Preferably, the automatic packaging equipment of the silica gel comprises automatic weighing, automatic bag sewing and automatic stacking.
Compared with the prior art, the invention has the beneficial effects that:
1. the automatic production line has simple process flow and is easy to industrially popularize.
2. And (3) recycling the pore-expanding agent, and stably expanding the pores step by step.
3. The product quality is controllable, the waste heat is comprehensively utilized, and the production cost is low.
4. The screening equipment used for screening and separating is a linear vibrating screen, has the characteristics of small damage and small abrasion, and obtains products with uniform granularity and high granularity qualification rate through multistage screening.
5. Is specially used for low-temperature glue making process.
The macroporous massive silica gel produced by the invention has the characteristics of uniform product granularity, stable pore volume and aperture and high purity of silicon dioxide, is low in production cost, economical and environment-friendly, is easy to realize large-scale industrialized production, and has good popularization significance.
Drawings
FIG. 1 is a flow chart of a silica gel manufacturing process in the invention.
Detailed Description
The invention will be further described with reference to the accompanying drawings and examples.

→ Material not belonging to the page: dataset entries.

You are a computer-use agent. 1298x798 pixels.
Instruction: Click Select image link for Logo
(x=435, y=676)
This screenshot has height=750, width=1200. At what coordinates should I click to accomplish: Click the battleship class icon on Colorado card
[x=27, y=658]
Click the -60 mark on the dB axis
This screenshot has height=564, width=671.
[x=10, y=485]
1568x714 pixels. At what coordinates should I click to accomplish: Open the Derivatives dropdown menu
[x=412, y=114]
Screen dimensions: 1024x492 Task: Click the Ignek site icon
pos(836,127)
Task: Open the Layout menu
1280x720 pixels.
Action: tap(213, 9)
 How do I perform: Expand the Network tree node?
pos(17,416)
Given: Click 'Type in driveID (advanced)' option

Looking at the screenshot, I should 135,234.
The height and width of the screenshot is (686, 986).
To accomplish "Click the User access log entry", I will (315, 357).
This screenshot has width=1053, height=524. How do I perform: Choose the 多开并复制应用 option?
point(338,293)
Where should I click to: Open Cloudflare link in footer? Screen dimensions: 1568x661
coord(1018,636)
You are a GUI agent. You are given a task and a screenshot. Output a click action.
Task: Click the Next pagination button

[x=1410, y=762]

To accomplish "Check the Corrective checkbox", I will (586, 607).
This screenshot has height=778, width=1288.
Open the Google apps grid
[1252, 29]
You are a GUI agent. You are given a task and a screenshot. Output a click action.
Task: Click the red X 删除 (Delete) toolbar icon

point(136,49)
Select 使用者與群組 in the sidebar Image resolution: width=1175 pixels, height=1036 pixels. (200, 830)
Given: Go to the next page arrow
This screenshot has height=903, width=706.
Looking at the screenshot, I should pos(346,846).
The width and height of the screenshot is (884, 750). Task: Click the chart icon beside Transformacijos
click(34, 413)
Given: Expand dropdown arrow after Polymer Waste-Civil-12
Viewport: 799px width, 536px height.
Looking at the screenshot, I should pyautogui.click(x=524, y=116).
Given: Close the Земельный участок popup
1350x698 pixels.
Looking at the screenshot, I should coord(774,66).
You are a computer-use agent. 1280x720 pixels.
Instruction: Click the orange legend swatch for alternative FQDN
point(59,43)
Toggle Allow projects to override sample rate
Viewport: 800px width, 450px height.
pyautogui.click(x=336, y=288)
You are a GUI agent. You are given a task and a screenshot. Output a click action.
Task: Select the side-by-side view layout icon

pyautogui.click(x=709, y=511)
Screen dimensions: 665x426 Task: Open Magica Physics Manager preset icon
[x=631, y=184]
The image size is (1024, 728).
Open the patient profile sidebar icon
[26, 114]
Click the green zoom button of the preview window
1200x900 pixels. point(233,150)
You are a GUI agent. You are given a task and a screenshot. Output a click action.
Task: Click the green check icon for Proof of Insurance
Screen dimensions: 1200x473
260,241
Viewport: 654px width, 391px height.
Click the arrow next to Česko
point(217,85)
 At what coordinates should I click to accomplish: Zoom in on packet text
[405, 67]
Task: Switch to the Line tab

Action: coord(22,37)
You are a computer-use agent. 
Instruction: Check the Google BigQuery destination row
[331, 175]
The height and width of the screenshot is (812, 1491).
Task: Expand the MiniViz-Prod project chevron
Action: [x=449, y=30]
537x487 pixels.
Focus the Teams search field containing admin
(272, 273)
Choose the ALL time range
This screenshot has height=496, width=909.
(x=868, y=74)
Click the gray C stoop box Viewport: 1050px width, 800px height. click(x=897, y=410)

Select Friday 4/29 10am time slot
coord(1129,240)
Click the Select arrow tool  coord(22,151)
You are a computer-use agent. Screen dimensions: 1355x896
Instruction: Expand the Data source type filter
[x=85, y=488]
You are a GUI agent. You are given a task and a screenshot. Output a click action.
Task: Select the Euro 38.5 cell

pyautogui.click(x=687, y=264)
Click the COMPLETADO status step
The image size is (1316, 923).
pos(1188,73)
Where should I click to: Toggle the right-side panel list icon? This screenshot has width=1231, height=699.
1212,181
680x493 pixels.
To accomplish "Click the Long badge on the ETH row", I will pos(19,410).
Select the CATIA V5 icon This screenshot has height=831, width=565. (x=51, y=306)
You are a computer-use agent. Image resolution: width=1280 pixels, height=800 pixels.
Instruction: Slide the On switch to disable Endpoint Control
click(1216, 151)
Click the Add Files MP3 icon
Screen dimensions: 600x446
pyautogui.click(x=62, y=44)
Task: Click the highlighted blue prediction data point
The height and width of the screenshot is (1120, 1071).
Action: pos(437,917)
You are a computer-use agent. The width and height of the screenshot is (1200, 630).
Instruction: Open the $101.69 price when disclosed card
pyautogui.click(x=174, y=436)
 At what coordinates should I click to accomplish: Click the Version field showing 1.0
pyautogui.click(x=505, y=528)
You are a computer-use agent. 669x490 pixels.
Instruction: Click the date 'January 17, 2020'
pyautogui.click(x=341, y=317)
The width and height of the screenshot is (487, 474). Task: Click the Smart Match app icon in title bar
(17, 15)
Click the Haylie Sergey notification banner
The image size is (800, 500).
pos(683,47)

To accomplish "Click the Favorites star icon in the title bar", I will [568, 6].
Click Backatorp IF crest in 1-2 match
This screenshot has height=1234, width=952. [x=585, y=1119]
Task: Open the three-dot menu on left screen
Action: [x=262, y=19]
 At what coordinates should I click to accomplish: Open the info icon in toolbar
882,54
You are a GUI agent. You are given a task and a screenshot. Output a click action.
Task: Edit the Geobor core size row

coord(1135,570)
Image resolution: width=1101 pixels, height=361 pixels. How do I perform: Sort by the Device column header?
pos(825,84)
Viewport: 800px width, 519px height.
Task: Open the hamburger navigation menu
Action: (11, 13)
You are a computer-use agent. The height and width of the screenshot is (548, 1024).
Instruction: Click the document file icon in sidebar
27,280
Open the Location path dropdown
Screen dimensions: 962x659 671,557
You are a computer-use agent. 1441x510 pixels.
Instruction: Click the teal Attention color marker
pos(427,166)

In the description of the present invention, it should be understood that the terms "longitudinal," "transverse," "vertical," "horizontal," "upper," "lower," "front," "rear," "left," "right," "top," "bottom," "inner," "outer," and the like indicate or are based on the orientation or positional relationship shown in the drawings, merely to facilitate description of the present invention, and do not indicate or imply that the devices or elements referred to must have a particular orientation, be constructed and operated in a particular orientation, and therefore should not be construed as limiting the present invention.
Referring to fig. 1, a novel reaming manufacturing method of macroporous silica gel is disclosed, the manufacturing method uses dilute sulfuric acid and sodium silicate as raw materials to prepare rubber at low temperature to obtain a reaction material, the reaction material is aged in an ageing tank for the first reaming to obtain an ageing material, rubber cutting and crushing are carried out on the ageing material by adopting low-crushing equipment to obtain a rubber cutting material, the rubber cutting material enters a cross washing water tank to wash sodium sulfate, sulfuric acid and metal ion impurities generated in the rubber preparation reaction process by adopting spray condensate countercurrent water washing, the next water washing tank is used as the initial water washing tank to carry out cross washing after the end of the cross washing of the initial water washing tank, the silica gel in the cross washing tank is then subjected to secondary reaming by adopting a reaming agent with certain concentration and temperature prepared by adopting a rubber fishing backwater, and after the reaming is finished, the silica gel is conveyed to a multilayer mesh belt steam drying equipment by an automatic rubber fishing machine to obtain low-moisture massive silica gel, and the massive silica gel with different granularity specifications is obtained.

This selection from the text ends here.